Extrait de page:
= = = = = = =

Le Nouveau Parti Anticapitaliste (France) : origines, fondation, enjeux KRIVINE Alain
Contribution écrite pour l’ouvrage New Parties of the Left. Experiences from Europe. Daniel Bensaïd, Alda Sousa, Alan Thornett and others. Resistance Book (Londres) & Institut Internationale de Recherche et d’Education (Amsterdam, Islamabad & Manille), 2011.
Dans le cadre du développement d’une nouvelle gauche radicale européenne, l’expérience française est un peu particulière même si elle est liée aux grandes tendances de décomposition-recomposition du mouvement ouvrier à l’œuvre dans toute l’Europe. Ce doit être le seul pays où existent trois regroupements trotskystes de plusieurs milliers de membres chacun avec des scores électoraux qui dépassent le million de voix et en ce qui concerne aujourd’hui le NPA, un porte-parole : Olivier Besancenot toujours placé dans les premiers dans les sondages sur la popularité. Il faut donc essayer de comprendre les raisons, la force, la faiblesse et le devenir de ce phénomène.

= = = = = = =

Consignes de travail:
(a) Transcrivez fidèlement l'extrait sur le NPA, en reprenant tout ce qui va de "Le Nouveau Parti" jusqu'à "Islamabad & Manille), 2011.".
(b) D'après l'extrait sur le NPA, qui est le porte-parole du NPA ?
(c) Reformulez sous forme de liste le paragraphe de l'extrait sur le NPA qui commence par « Dans le cadre du développement », en conservant ses faits principaux.

Matériel fourni:
= = = = = = =

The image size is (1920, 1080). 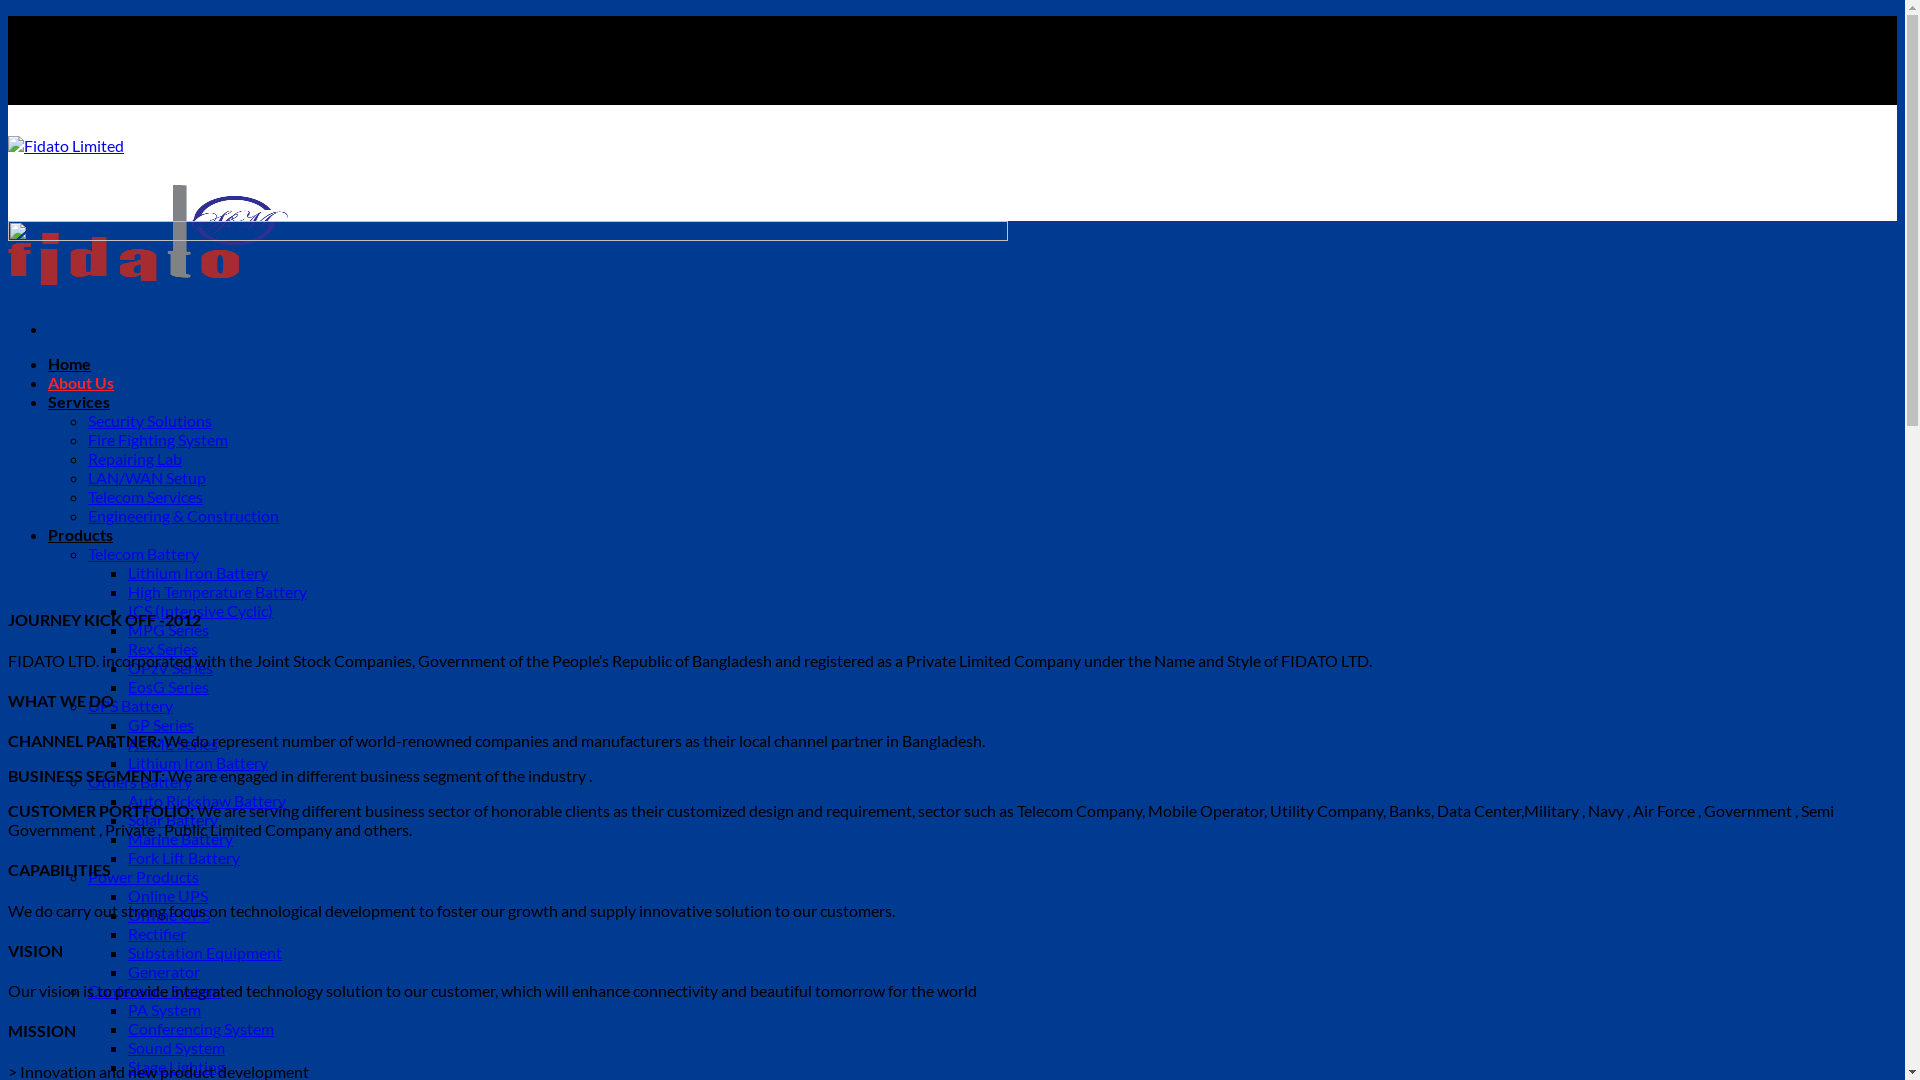 I want to click on 'Rectifier', so click(x=156, y=933).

= = = = = = =

Réponses ci-dessous:
(a)
Le Nouveau Parti Anticapitaliste (France) : origines, fondation, enjeux KRIVINE Alain
Contribution écrite pour l’ouvrage New Parties of the Left. Experiences from Europe. Daniel Bensaïd, Alda Sousa, Alan Thornett and others. Resistance Book (Londres) & Institut Internationale de Recherche et d’Education (Amsterdam, Islamabad & Manille), 2011.

(b) Olivier Besancenot.

(c)
- L'expérience française est un peu particulière, même si elle est liée aux tendances de décomposition-recomposition du mouvement ouvrier dans toute l'Europe.
- La France doit être le seul pays où existent trois regroupements trotskystes de plusieurs milliers de membres chacun.
- Leurs scores électoraux dépassent le million de voix.
- Le porte-parole du NPA, Olivier Besancenot, est toujours placé parmi les premiers dans les sondages de popularité.
- Il faut donc chercher à comprendre les raisons, la force, la faiblesse et le devenir de ce phénomène.